Dear Zegait, Some of the ...
Published by Prem Baboo, Researcher at www.researchGate.net
Dear Zegait,
Some of the useful equations of calculation of water hammer in a pipe.
A water hammer commonly occurs when a valve closes suddenly at an end of a pipeline system, and a pressure wave propagates in the pipe. It is also called hydraulic shock.

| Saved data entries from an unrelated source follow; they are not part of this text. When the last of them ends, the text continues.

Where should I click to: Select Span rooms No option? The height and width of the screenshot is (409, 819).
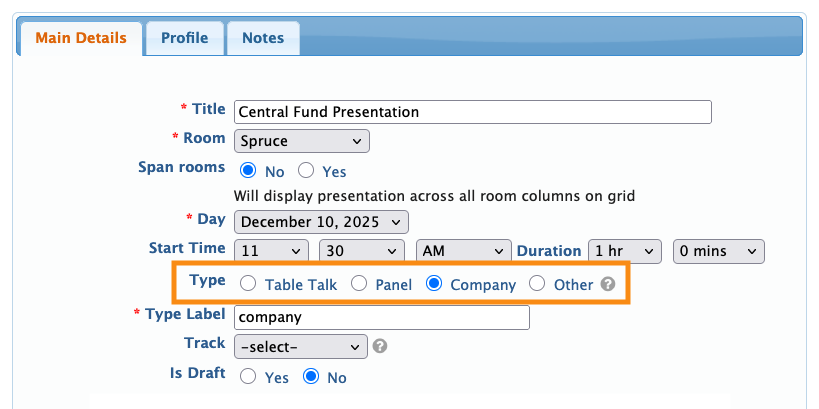coord(248,171)
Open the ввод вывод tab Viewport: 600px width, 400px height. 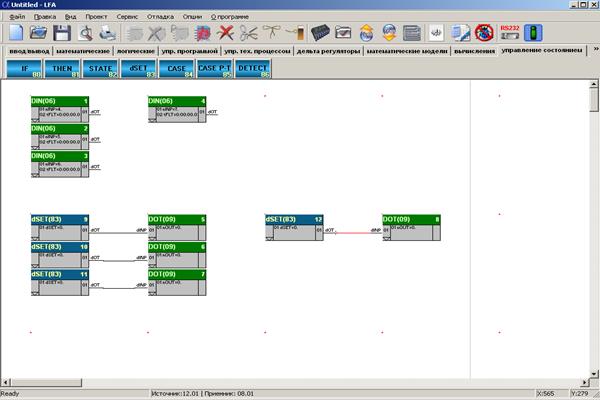(x=30, y=49)
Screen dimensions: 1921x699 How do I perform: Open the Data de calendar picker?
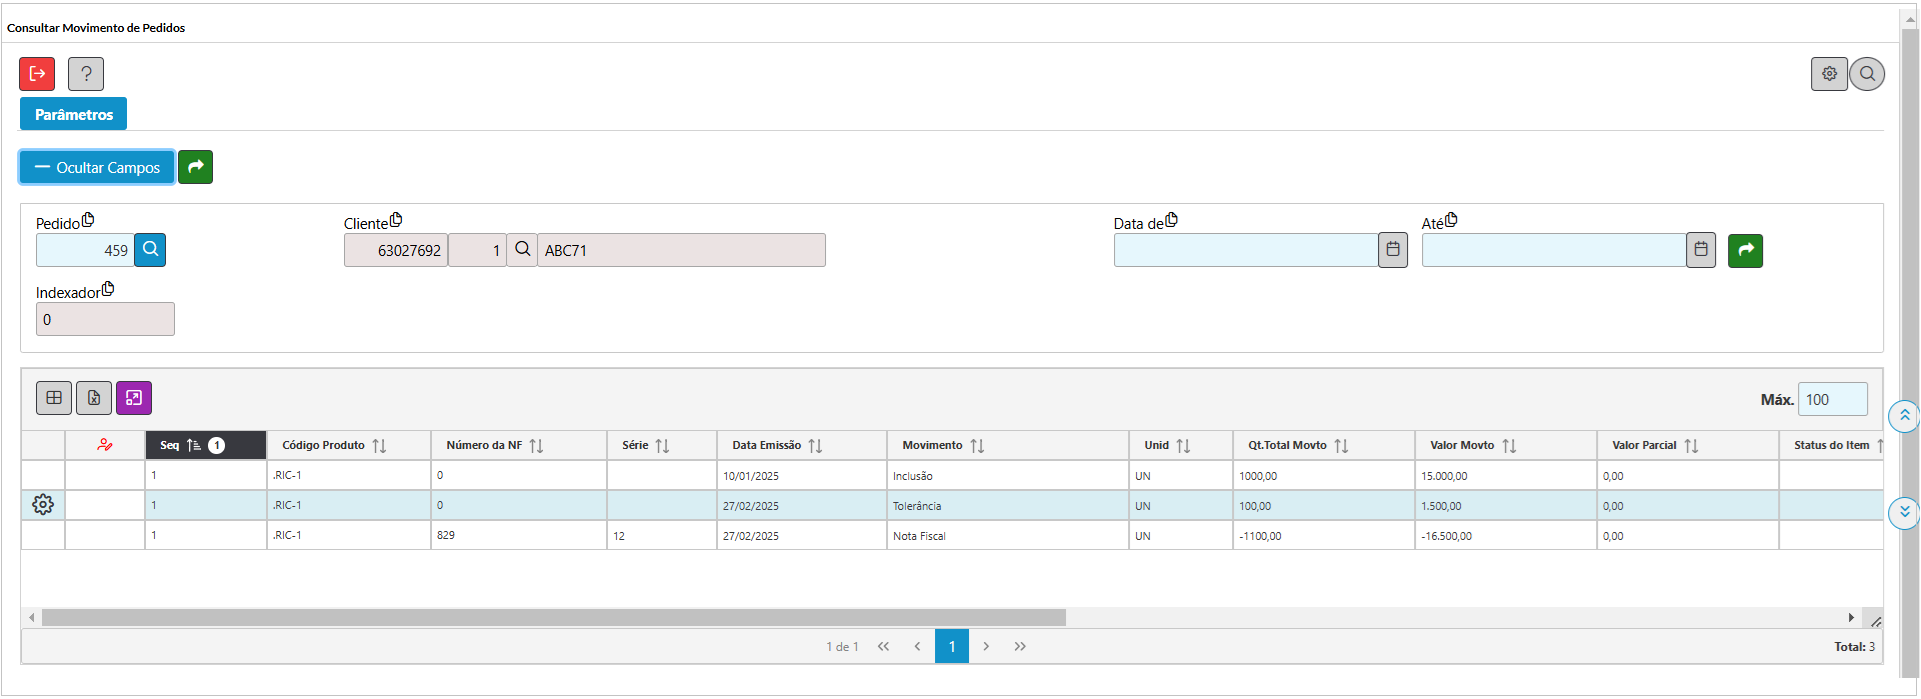coord(1393,250)
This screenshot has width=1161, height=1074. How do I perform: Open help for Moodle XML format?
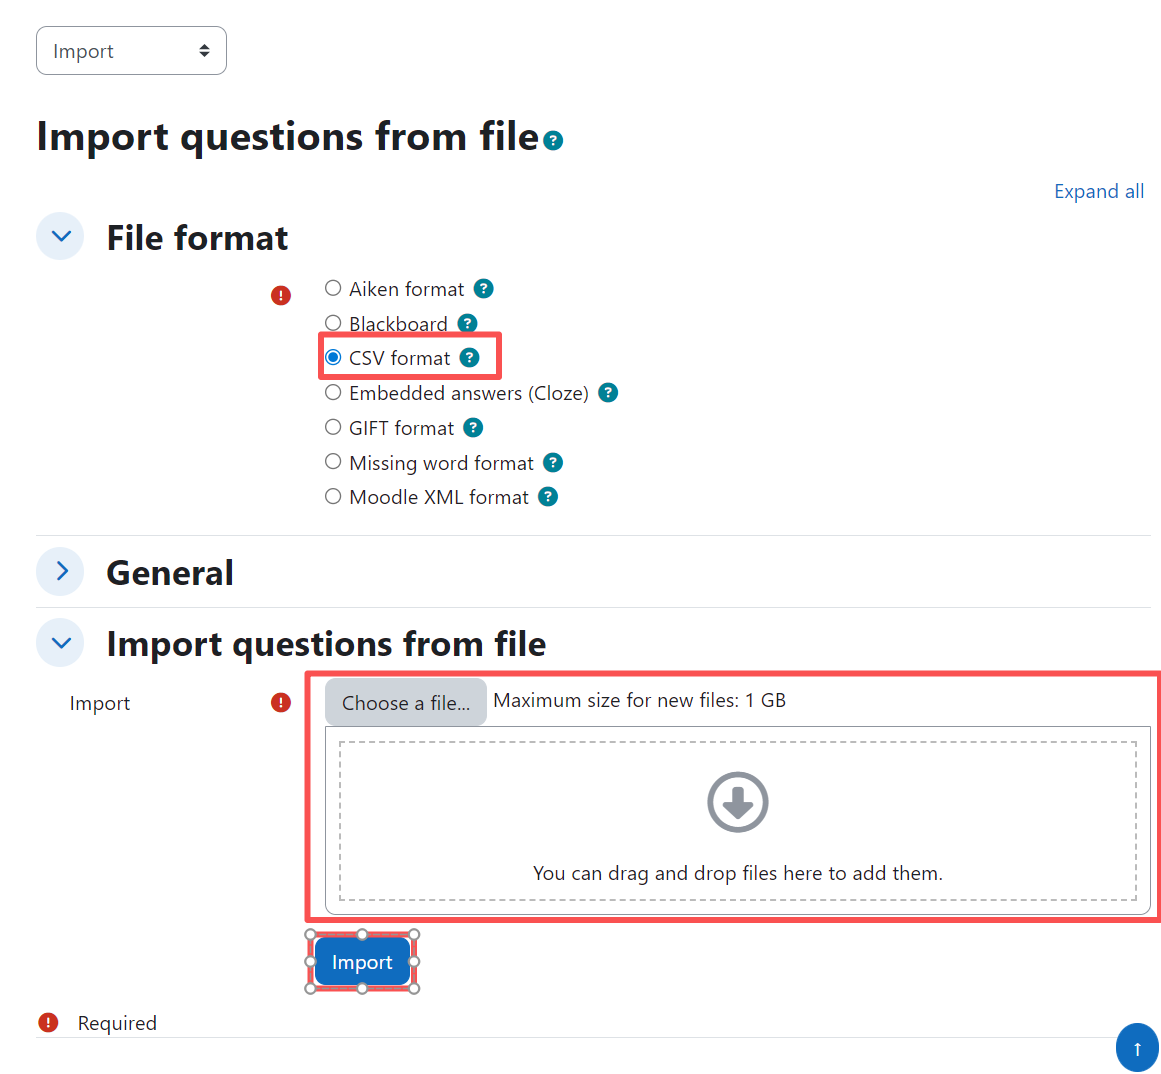(547, 497)

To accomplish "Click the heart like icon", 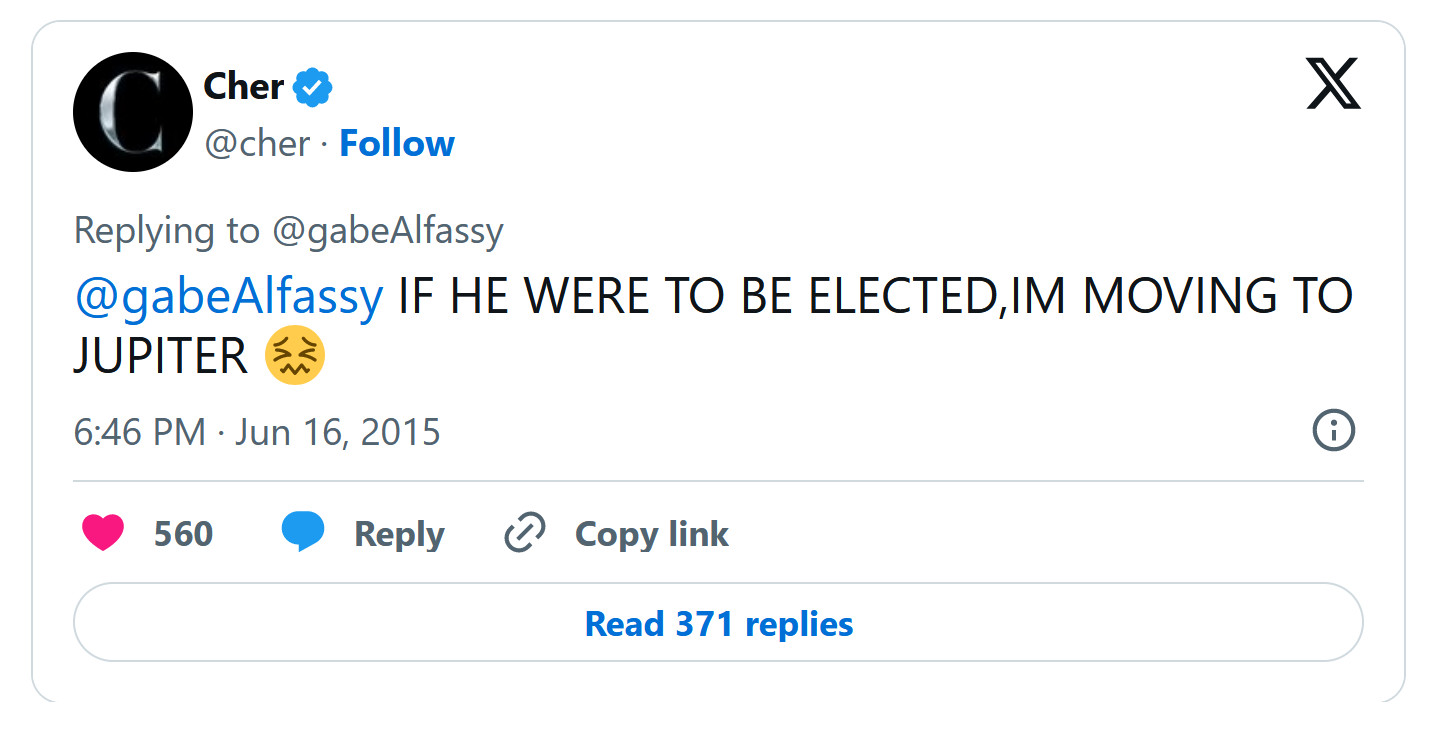I will (103, 533).
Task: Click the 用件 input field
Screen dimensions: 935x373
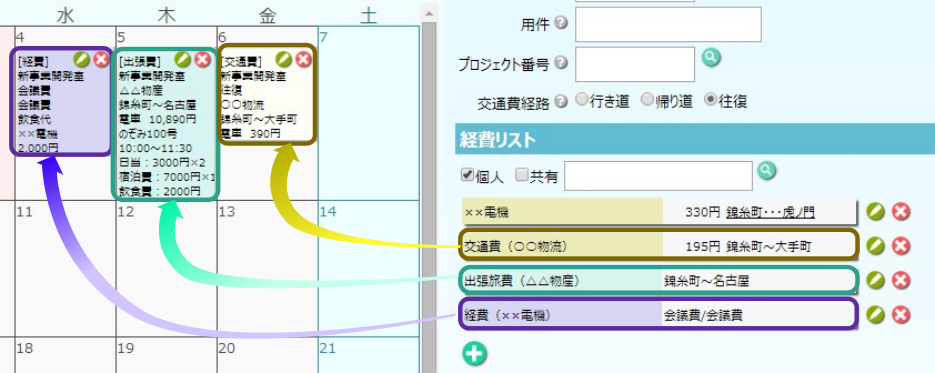Action: pyautogui.click(x=668, y=24)
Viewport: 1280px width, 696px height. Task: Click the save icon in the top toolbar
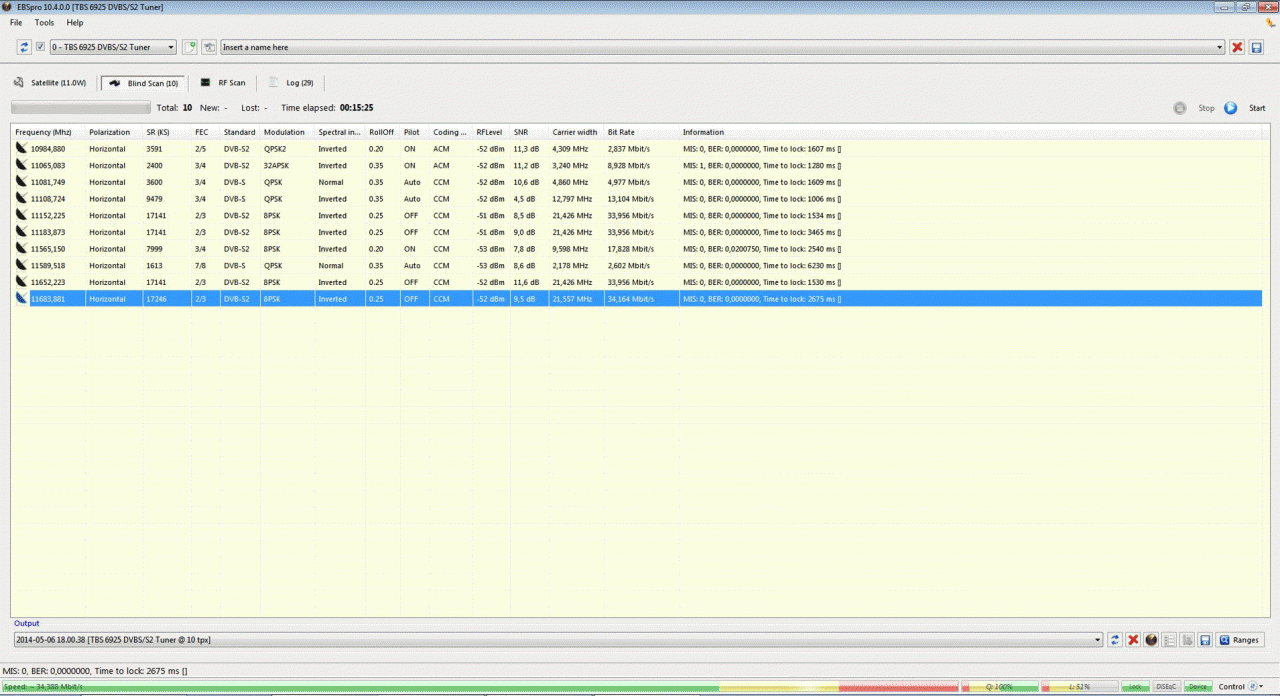click(1256, 47)
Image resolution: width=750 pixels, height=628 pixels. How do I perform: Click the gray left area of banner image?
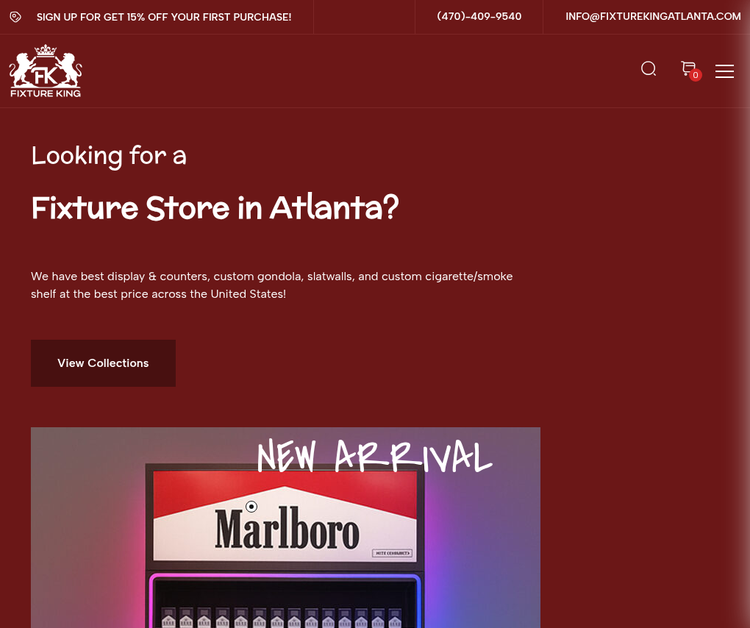[x=86, y=526]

This pressure wave can cause major problems, from noise and vibration to pipe collapse.
Hammer calculation
From Perry you get the most common "rule of thumb":
h(wh)=a*DV/gc
where
a=sqrt(1/(den/gc*(1/K+D/b*E)))
(velocity of wave propagation)
and
h(wh)= water hammer head
V=change in fluid velocity
gc: grav. constant
den: Fluid density
K: Bulk modulus
D= pipe inside diameter
b: Pipe wall thickness
E: Young modulus for pipe material
Other equation,
P= 0.8 x W x V
Where P surge pressure psi
W Fluid density lb/cu.ft
V Velocity change ft/sec
This equation gives < 5% deviation from the standard equation
Pressure transients in pipe lines caused by a shock wave when closing or opening a valve can be calculated as
dp = 0.070 dv l / t (1)
where
dp = increase in pressure (psi)
dv = change in flow velocity (ft/s)
t = valve closing time (s)
l = upstream pipe length (ft)
1 ft (foot) = 0.3048 m
1 ft/s = 0.3048 m/s
1 psi (lb/in2) = 6894.8 Pa (N/m2)
Example - Water Hammer generated when closing a Solenoid Valve
The pressure increase (water hammer) in a 100 ft water pipe where water flow velocity is reduced from 6 ft/s to 0 ft/s when a solenoid valve close in 0.1 s can be calculated as
dp = 0.070 ((6 ft/s) - (0 ft/s)) (100 ft) / (0.1 s)
= 420 (psi)
With a closing time of 1 s (solenoid valve with damper) - the pressure increase (water hammer) can be calculated as
dp = 0.070 ((6 ft/s) - (0 ft/s)) (100 ft) / (1 s)
= 42 (psi)
Note! - it is important to open and close valves slowly and use soft starters to start and stop pumps to avoid damaging water hammers in piping systems.
http://www.engineeringtoolbox.com/water-hammer-d_966.htm
Regards
Prem Baboo